The direct meta-analysis suggests potential benefits of AB injection in reducing pain, improving disabilities scores and pressure pain threshold, but increasing the risk of adverse effects when compared with steroids, whereas PRP injection can reduce pain, improve disabilities scores and pressure pain threshold, but has increased rates of non-response after injection when compared with steroid injections. However, for other outcomes there was no significant difference. There are limitations of direct meta-analysis from the small number of studies that evaluated each particular pair of treatments, but a network meta-analysis circumvents this problem by creating indirect comparisons between active treatments and difference in time of assessment that can identify the most effective therapy and the time period that is the most beneficial. In this case, AB injection was the best therapy at the assessment times of within 2 months and over 2 months for improvement of DASH score and PPT, as during the second time period it had a cumulative effect. AB injection may be the worst therapy in terms of risks of adverse effects when compared with PRP and steroid injections. None of the RCTs compared combined treatments with AB injection or PRP injection and steroid injection.

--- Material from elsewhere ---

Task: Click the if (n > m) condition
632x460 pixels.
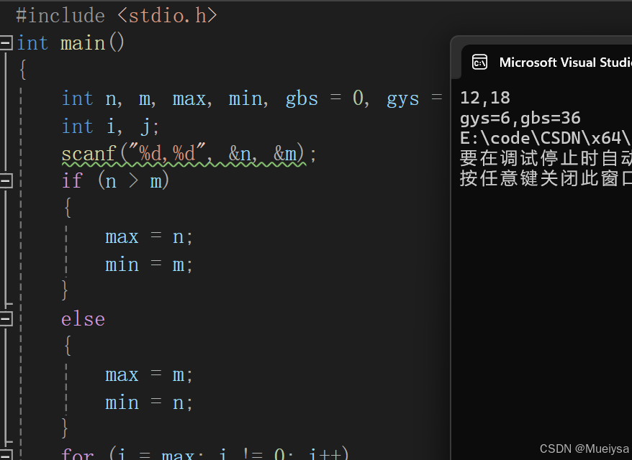Action: pyautogui.click(x=115, y=180)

This study has several strengths. A network meta-analysis was applied to increase the power of the tests and reduce Type I errors. A regression model was used, taking into account study effects in order to assess treatment effects. The network meta-analysis ‘borrows’ treatment information from other studies and increases the total sample size. As a result, treatment effects that could not be detected in direct meta-analysis could be identified. All possible treatment comparisons are mapped and displayed in Table 5. Although the pooled estimates were heterogeneous, the regression model with cluster effect takes variations at the study level into account. The limitations recognized in this review are that some pooled results were heterogeneous but the source of heterogeneity was not explored due to limitations in the reported data.

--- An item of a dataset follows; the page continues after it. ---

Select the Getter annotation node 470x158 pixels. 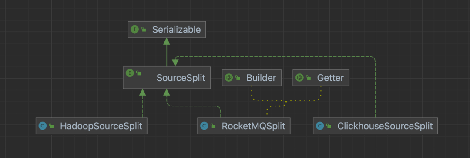click(x=321, y=78)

Table 5 Summary of all treatment effects for lateral epicondylitis patients

Based on the evidence presented, it can be concluded that when comparing three active treatments, PRP injection was the best treatment for reducing pain VAS after 2 months whereas AB injection was the best treatment for improving disabilities scores (DASH, PRTEE) and increasing pressure threshold (PPT) both within and after 2 months. However, AB injection had the highest risk of adverse effects (injection site pain and skin reaction). Further research should be done regarding cost-effective analysis comparing PRP injection and AB injection or the combination of AB injection and multi-modality physical therapy, possibly improving outcomes for pain, disabilities scores, and pressure pain threshold as well as lowering the risk of adverse effects.

In conclusion, this network meta-analysis has provided additional information that PRP injection or AB injection can be selected for management of chronic lateral epicondylitis. PRP can improve pain and lower the risk of adverse effects whereas AB injection can improve pain, disabilities scores and pressure pain threshold but has a higher risk of adverse effects.